Dans une lettre explicite du jeune Pestalozzi, âgé de vingt et un ans, dans laquelle il se caractérise sans ménagement, dévoile, sans rien omettre, ses valeurs, et ébauche ses rêves par rapport à la vie, on reconnaît des traits fondamentaux qu'on retrouvera plus tard dans sa vie : Il veut servir sa patrie sans égards envers sa femme ou ses enfants, il met son empressement et son irréflexion dans tout ce qu'il entreprend, il construit avec l'aide de la parenté aisée d'Anna, il veut mettre en œuvre les préceptes éducatifs de Rousseau et ne pas laisser que ses fils deviennent des citadins désoeuvrés, et il affiche des tons dépressifs et mélancoliques dans lesquels il évoque ses faiblesses, sa maladie et sa mort prochaine (conf. 1, p. 25-35)

Aussi, dans des lettres postérieures il s'enthousiasme pour une vie à venir, rurale et commune et si ses images rêveuses et idylliques se révélaient aussi un jour n'être que des illusions, elles dévoilent ainsi ses intentions sociales qui fondent la base de son choix professionnel :

« Mon amie, je me réjouis de savoir que vous considérez que la ville n'est pas un endroit propice à l'épanouissement de nos desseins. Mon refuge doit rester fermement à l'écart de cette convergence du vice et de la pauvreté. Dans ce refuge solitaire la patrie doit m'occuper davantage que dans le tumulte de la ville. Lorsque je me trouve à la campagne et que je vois le fils d'un compatriote, qui promet une grandeur d'âme et qui n'a pas de pain, alors je le conduis par la main et fais de lui un citoyen, et il travaille et mange du pain et du lait et il est heureux. Et lorsqu'un jeune a un geste exemplaire et qu'en contrepartie il reçoit la haine de sa famille ingrate, il doit trouver chez-moi du pain, tant que j'en ai ! Oui, avec plaisir, ma bien aimée, je bois de l'eau et je donne du lait puisque j'aime, que ce noble d'âme voie combien je l'apprécie. Ma chère, c'est lorsqu'il me verra boire de l'eau qu'il m'aimera. Vraiment, ma chère, pour servir nos concitoyens nous devons limiter nos besoins autant que la bienséance et le goût le permettront. Combien, ma chère, je pourrais m'entretenir ici de ces jours plaisants et de la joie des enfants à venir, de l'agréable surprise de mes amis. Mais je me tais et je vous dis encore ceci, il se peut que les circonstances aidant, je sois appelé à l'avenir à quitter ce domaine. En tant qu'honnête citoyen, je ferai toujours pour ma patrie ce qui est de mon devoir et, mon amie, je ferai en sorte que la réalisation de chacun de nos devoirs vous soit agréable. » ( 1, p. 60-61)

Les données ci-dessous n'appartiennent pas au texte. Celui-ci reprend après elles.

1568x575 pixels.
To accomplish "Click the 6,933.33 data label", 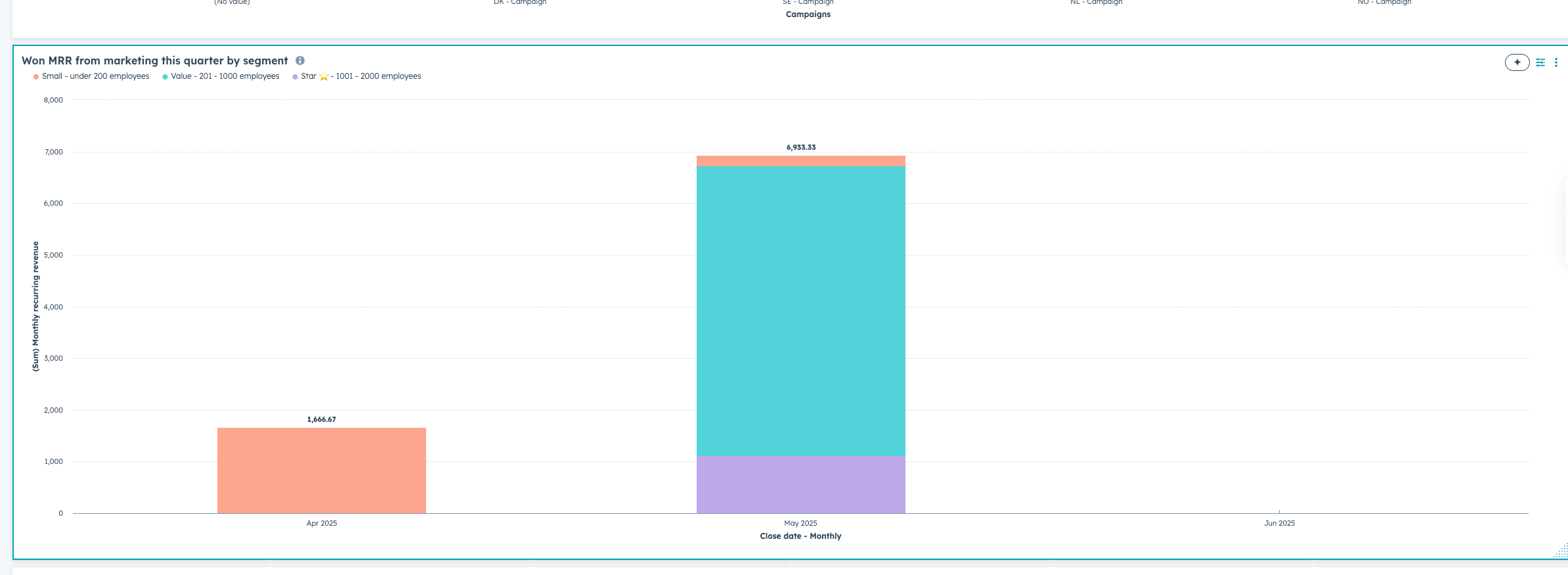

Pendant des mois, Anna hésite, examine les faits, attend jusqu'à être sûre de son amour et la lettre de délivrance est la première qu'elle date: 19 août 1767.

Peu après, en septembre 1767, Pestalozzi quitte Zurich pour entreprendre son apprentissage agricole. Ses lettres seront remises en cachette à Anna par l'entremise de ses frères et d'amis communs. Il devient toujours évident que l'apprentissage de son métier le prépare à une activité pour le bien du peuple et « que le but ultime de son entreprise vise le bonheur d'un grand nombre de ses concitoyens » (1, p. 241). Après neuf mois d'apprentissage seulement - celui-ci est suspendu par une pause hivernale de trois mois - Pestalozzi considère qu'il est achevé, il quitte sa formation chez Tschiffeli, retourne à Zurich et commence sa carrière d'entrepreneur agricole.